Task description. Please update the records below, replacing every "computer-use agent" with "screen-control agent" and leaving everything else as it is.

Start Information supplied

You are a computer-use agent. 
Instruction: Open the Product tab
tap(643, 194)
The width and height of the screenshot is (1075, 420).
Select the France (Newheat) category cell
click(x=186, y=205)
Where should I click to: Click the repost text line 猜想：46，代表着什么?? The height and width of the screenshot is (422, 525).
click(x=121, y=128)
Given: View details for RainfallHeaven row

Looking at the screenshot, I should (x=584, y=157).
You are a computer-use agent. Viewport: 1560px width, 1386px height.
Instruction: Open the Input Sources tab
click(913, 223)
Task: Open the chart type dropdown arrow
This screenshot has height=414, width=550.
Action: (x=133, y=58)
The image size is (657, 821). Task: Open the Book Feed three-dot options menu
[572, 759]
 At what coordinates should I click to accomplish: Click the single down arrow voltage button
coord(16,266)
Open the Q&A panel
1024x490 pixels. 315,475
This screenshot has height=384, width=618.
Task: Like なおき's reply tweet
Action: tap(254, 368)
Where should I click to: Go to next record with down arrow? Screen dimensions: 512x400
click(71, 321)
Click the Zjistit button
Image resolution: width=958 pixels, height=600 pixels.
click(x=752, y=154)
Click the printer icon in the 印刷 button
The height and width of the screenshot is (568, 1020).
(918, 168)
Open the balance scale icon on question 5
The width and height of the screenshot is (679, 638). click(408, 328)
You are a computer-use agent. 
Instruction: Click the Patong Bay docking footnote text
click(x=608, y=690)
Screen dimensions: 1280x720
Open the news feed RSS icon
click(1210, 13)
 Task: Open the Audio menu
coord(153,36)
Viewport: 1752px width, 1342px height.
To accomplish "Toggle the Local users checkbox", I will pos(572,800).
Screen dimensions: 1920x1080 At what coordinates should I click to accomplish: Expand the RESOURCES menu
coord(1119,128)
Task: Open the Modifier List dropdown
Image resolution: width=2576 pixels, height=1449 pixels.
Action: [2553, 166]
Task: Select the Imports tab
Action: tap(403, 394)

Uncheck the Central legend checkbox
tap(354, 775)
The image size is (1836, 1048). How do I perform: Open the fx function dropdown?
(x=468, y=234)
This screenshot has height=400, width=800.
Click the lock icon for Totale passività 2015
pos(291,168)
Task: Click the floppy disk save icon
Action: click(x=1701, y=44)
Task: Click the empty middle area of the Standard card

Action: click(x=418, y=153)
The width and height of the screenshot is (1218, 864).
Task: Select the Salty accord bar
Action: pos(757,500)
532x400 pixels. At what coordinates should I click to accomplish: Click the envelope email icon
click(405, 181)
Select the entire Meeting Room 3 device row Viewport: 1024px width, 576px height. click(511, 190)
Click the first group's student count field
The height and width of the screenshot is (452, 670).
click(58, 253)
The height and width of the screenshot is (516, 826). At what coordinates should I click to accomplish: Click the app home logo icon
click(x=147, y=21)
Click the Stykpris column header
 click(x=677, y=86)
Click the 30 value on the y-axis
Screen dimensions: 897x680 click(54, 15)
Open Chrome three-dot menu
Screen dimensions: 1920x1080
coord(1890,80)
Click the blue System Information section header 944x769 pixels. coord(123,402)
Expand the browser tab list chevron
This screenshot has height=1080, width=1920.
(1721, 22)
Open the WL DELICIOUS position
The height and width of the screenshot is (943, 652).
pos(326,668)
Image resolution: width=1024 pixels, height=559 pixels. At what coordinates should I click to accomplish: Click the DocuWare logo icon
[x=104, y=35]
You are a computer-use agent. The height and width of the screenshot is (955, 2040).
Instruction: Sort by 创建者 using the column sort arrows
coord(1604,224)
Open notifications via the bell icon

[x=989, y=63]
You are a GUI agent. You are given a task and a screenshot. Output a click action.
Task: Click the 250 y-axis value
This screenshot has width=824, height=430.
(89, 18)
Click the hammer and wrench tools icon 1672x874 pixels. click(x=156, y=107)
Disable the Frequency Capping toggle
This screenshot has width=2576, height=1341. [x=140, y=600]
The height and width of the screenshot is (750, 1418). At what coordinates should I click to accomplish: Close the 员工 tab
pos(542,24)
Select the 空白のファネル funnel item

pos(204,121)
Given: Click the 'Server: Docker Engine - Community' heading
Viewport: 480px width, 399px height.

End Information supplied

In response.
You are a screen-control agent. 
Instruction: Open the Product tab
tap(643, 194)
The width and height of the screenshot is (1075, 420).
Select the France (Newheat) category cell
click(x=186, y=205)
Where should I click to: Click the repost text line 猜想：46，代表着什么?? The height and width of the screenshot is (422, 525).
click(x=121, y=128)
Given: View details for RainfallHeaven row

Looking at the screenshot, I should (x=584, y=157).
You are a screen-control agent. Viewport: 1560px width, 1386px height.
Instruction: Open the Input Sources tab
click(913, 223)
Task: Open the chart type dropdown arrow
This screenshot has height=414, width=550.
Action: (x=133, y=58)
The image size is (657, 821). Task: Open the Book Feed three-dot options menu
[572, 759]
 At what coordinates should I click to accomplish: Click the single down arrow voltage button
coord(16,266)
Open the Q&A panel
1024x490 pixels. 315,475
This screenshot has height=384, width=618.
Task: Like なおき's reply tweet
Action: tap(254, 368)
Where should I click to: Go to next record with down arrow? Screen dimensions: 512x400
click(71, 321)
Click the Zjistit button
Image resolution: width=958 pixels, height=600 pixels.
click(x=752, y=154)
Click the printer icon in the 印刷 button
The height and width of the screenshot is (568, 1020).
(918, 168)
Open the balance scale icon on question 5
The width and height of the screenshot is (679, 638). click(408, 328)
You are a screen-control agent. 
Instruction: Click the Patong Bay docking footnote text
click(x=608, y=690)
Screen dimensions: 1280x720
Open the news feed RSS icon
click(1210, 13)
 Task: Open the Audio menu
coord(153,36)
Viewport: 1752px width, 1342px height.
To accomplish "Toggle the Local users checkbox", I will pos(572,800).
Screen dimensions: 1920x1080 At what coordinates should I click to accomplish: Expand the RESOURCES menu
coord(1119,128)
Task: Open the Modifier List dropdown
Image resolution: width=2576 pixels, height=1449 pixels.
Action: [2553, 166]
Task: Select the Imports tab
Action: tap(403, 394)

Uncheck the Central legend checkbox
tap(354, 775)
The image size is (1836, 1048). How do I perform: Open the fx function dropdown?
(x=468, y=234)
This screenshot has height=400, width=800.
Click the lock icon for Totale passività 2015
pos(291,168)
Task: Click the floppy disk save icon
Action: click(x=1701, y=44)
Task: Click the empty middle area of the Standard card

Action: click(x=418, y=153)
The width and height of the screenshot is (1218, 864).
Task: Select the Salty accord bar
Action: pos(757,500)
532x400 pixels. At what coordinates should I click to accomplish: Click the envelope email icon
click(405, 181)
Select the entire Meeting Room 3 device row Viewport: 1024px width, 576px height. click(511, 190)
Click the first group's student count field
The height and width of the screenshot is (452, 670).
click(58, 253)
The height and width of the screenshot is (516, 826). At what coordinates should I click to accomplish: Click the app home logo icon
click(x=147, y=21)
Click the Stykpris column header
 click(x=677, y=86)
Click the 30 value on the y-axis
Screen dimensions: 897x680 click(54, 15)
Open Chrome three-dot menu
Screen dimensions: 1920x1080
coord(1890,80)
Click the blue System Information section header 944x769 pixels. coord(123,402)
Expand the browser tab list chevron
This screenshot has height=1080, width=1920.
(1721, 22)
Open the WL DELICIOUS position
The height and width of the screenshot is (943, 652).
pos(326,668)
Image resolution: width=1024 pixels, height=559 pixels. At what coordinates should I click to accomplish: Click the DocuWare logo icon
[x=104, y=35]
You are a screen-control agent. The height and width of the screenshot is (955, 2040).
Instruction: Sort by 创建者 using the column sort arrows
coord(1604,224)
Open notifications via the bell icon

[x=989, y=63]
You are a GUI agent. You are given a task and a screenshot. Output a click action.
Task: Click the 250 y-axis value
This screenshot has width=824, height=430.
(89, 18)
Click the hammer and wrench tools icon 1672x874 pixels. click(x=156, y=107)
Disable the Frequency Capping toggle
This screenshot has width=2576, height=1341. [x=140, y=600]
The height and width of the screenshot is (750, 1418). At what coordinates should I click to accomplish: Close the 员工 tab
pos(542,24)
Select the 空白のファネル funnel item

pos(204,121)
Given: Click the 'Server: Docker Engine - Community' heading
Viewport: 480px width, 399px height.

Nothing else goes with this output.